**Required action A:**
Decide whether each statement below agrees with the devotional excerpt, answering yes or no and quoting the deciding words: (i) the ECOFII network includes more than 300 churches; (ii) the writer has been to the Philippines on five different occasions; (iii) the writer's recent trip to the Philippines lasted two weeks.
**Required action B:**
Reproduce word for word the passage of the devotional excerpt from "Later, when we" to "he said thanks.".

(Beginning of Selected excerpt)

Later, when we boarded the plane, I was already in my seat when he passed by. He looked down at me, put his hand on my shoulder, and smiled while he said thanks.

Dear friends, every day you cross paths with people who are going through untold difficulties in their lives. Our tendency is to avoid them when Jesus wants us to embrace them. We would rather criticize their behavior rather than compassionately find out how we could help. And on that day in the airport, if I had not been flexible and patient, I would have been that Navy man, and been unable to see his need because I was so focused on myself.

Pastor John


LifeLink Devotions

Monday, April 17, 2023

Recently I returned from an 18-day trip to the Philippines to spend time in ministry with ECOFII (Evangelical Christian Outreach Foundation International Incorporated), a network of over 300 churches and two Bible colleges on the Islands of Mindanao and Balut. I have been involved in that ministry for over 40 years and have travelled there on five different occasions. Every time I go, I leave a little more of my heart with the people.

(End of Selected excerpt)
(Beginning of Exercise data)

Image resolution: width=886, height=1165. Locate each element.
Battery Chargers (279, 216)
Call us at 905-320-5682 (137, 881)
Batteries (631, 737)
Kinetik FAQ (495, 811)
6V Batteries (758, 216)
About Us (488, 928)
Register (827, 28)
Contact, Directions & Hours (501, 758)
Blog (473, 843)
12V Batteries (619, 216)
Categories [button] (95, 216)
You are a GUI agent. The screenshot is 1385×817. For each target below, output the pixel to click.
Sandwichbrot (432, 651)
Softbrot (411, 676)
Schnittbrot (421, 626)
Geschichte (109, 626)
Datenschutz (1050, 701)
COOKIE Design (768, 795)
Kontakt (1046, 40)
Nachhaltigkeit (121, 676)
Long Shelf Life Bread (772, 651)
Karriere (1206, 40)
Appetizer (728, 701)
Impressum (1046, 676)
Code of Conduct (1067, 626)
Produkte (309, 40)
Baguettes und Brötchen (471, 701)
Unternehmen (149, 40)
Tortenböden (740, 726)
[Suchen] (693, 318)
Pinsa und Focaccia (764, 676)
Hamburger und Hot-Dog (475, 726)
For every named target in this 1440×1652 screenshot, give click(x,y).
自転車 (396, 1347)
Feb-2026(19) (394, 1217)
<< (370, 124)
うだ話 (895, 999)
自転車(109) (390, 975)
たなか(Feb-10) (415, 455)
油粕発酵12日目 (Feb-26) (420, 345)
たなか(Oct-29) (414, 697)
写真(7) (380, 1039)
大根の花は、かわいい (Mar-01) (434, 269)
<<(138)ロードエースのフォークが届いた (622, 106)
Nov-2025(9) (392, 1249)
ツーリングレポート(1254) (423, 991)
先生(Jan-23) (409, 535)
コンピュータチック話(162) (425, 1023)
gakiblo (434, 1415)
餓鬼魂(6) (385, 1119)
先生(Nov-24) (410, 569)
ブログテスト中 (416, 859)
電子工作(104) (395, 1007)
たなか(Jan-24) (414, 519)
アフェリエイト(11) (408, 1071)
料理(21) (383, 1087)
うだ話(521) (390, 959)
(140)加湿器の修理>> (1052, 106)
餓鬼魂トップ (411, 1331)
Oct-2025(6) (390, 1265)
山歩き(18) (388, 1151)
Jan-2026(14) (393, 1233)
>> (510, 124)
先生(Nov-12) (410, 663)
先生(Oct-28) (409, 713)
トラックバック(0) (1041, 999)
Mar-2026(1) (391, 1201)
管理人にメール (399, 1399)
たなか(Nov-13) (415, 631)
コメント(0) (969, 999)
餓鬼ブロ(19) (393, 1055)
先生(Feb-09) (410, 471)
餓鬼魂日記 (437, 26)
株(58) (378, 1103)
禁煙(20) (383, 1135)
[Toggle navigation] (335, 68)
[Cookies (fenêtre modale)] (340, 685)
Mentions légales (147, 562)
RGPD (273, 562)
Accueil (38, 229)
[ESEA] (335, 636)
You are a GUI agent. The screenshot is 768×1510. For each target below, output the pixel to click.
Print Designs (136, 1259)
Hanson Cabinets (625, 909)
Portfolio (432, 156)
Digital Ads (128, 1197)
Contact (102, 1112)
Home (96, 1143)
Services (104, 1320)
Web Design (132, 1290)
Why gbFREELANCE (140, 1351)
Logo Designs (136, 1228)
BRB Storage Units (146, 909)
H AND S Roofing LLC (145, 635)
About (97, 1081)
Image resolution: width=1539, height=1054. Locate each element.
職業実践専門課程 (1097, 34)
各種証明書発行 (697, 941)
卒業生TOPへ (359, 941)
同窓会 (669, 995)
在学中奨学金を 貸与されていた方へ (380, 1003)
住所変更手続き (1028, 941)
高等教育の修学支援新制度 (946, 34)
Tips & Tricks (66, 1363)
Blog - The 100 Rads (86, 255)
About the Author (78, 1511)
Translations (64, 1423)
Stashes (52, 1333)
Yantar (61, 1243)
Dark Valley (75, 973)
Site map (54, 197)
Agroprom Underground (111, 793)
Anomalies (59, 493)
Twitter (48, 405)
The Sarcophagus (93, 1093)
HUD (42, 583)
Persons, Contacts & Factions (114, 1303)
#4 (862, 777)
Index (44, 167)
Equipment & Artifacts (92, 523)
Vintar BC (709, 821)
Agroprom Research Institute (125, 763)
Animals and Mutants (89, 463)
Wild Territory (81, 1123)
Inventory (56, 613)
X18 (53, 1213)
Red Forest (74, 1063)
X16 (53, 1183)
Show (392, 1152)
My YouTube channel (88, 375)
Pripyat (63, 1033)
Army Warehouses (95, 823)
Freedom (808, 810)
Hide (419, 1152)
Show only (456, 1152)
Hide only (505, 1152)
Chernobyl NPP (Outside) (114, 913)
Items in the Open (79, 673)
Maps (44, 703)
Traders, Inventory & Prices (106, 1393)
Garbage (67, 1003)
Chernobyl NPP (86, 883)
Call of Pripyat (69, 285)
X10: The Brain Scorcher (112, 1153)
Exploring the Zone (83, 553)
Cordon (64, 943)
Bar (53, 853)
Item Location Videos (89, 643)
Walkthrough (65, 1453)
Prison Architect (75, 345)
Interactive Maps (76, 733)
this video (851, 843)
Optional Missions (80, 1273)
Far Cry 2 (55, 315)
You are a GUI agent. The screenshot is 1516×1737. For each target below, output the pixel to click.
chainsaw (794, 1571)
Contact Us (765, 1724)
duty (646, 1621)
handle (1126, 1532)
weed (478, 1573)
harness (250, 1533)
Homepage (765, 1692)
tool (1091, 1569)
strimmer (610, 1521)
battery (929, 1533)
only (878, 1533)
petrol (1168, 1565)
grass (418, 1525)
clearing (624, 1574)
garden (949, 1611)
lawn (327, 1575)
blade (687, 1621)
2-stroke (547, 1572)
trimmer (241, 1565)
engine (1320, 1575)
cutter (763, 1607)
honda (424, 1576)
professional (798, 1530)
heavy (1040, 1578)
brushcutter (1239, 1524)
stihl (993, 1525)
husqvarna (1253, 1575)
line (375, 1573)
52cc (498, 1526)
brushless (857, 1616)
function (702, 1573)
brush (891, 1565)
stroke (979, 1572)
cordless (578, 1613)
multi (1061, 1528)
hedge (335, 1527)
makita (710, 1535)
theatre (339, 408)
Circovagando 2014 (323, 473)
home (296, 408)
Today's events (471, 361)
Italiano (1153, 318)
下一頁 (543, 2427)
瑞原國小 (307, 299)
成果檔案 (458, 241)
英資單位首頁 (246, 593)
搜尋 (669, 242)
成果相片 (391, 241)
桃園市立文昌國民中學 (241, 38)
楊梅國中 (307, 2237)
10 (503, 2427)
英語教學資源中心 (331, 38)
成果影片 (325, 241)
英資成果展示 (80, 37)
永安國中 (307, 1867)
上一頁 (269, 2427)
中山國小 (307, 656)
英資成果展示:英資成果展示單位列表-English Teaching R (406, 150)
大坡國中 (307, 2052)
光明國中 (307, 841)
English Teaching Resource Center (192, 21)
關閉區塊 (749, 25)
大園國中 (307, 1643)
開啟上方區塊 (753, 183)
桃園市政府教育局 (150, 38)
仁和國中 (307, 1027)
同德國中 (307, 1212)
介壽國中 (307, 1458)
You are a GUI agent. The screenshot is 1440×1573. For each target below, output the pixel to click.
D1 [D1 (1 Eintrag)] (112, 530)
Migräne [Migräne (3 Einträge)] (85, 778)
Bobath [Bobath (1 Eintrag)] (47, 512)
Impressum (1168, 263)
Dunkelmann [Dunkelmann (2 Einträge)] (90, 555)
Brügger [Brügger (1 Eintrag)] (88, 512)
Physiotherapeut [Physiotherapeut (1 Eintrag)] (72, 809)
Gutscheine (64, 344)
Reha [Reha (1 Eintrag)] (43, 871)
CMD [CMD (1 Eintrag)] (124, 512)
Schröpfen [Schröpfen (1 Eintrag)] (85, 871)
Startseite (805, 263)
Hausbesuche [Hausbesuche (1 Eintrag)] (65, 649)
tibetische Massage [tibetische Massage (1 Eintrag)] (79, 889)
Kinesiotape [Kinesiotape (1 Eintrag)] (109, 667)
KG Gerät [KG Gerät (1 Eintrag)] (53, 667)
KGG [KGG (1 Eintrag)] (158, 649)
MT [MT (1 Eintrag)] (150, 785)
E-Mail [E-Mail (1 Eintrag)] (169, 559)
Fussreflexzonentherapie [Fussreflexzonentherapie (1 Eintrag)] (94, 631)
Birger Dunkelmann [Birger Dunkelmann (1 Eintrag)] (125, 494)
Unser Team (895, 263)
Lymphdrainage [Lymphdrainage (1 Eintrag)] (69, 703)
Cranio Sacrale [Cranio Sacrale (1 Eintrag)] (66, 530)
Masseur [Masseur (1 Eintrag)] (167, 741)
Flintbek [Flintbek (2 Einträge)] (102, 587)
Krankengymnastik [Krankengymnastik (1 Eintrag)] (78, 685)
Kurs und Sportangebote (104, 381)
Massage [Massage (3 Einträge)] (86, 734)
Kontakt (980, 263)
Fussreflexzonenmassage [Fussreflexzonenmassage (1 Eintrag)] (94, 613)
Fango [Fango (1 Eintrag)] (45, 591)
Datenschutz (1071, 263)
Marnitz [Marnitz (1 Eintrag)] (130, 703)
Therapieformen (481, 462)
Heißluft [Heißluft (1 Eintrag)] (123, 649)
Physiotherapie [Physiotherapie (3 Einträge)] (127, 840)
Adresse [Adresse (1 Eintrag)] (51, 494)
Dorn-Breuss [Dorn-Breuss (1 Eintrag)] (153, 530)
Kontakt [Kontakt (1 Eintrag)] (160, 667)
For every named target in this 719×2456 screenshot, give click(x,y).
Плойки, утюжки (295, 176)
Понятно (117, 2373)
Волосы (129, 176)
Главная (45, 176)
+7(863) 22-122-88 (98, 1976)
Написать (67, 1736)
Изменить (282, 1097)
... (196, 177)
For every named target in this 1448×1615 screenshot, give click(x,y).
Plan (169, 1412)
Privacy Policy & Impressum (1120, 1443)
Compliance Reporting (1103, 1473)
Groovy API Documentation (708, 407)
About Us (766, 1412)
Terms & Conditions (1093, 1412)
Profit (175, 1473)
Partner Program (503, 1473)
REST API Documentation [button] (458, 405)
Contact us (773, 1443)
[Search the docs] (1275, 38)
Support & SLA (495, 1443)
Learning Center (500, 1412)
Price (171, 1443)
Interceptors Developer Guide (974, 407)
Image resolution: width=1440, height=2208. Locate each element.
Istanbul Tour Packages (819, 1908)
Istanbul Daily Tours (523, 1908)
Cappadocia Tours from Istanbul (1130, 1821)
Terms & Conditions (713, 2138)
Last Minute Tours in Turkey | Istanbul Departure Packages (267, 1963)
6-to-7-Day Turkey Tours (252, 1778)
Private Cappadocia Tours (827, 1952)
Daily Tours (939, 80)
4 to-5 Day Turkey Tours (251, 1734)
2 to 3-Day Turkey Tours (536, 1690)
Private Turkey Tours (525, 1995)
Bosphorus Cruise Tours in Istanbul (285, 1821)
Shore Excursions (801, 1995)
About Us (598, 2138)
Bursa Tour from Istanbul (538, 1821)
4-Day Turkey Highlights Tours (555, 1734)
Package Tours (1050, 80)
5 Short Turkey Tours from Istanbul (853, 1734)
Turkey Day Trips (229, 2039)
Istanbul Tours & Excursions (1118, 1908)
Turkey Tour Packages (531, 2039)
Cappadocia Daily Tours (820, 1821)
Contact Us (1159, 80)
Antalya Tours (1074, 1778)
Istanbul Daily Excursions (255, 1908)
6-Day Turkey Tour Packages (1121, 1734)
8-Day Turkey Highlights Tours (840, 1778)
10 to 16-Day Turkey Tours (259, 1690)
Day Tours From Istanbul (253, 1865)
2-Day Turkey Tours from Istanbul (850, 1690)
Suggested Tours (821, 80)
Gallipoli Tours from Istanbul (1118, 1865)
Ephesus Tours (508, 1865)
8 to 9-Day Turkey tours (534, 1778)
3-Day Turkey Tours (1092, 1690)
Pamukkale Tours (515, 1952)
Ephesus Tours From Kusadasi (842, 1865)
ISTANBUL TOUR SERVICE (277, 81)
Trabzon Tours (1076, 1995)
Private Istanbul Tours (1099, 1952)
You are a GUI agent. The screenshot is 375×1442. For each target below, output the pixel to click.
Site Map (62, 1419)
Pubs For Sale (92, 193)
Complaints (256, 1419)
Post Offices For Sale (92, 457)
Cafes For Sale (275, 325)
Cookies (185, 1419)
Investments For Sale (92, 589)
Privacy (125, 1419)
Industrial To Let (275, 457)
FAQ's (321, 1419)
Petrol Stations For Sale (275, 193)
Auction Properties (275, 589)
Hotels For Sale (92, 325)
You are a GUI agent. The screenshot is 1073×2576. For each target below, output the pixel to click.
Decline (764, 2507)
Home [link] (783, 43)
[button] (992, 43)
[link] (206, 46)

(End of Exercise data)

**Written reply A:**
(i) Yes: "a network of over 300 churches and two Bible colleges"
(ii) Yes: "have travelled there on five different occasions"
(iii) No: "an 18-day trip to the Philippines"

**Written reply B:**
Later, when we boarded the plane, I was already in my seat when he passed by. He looked down at me, put his hand on my shoulder, and smiled while he said thanks.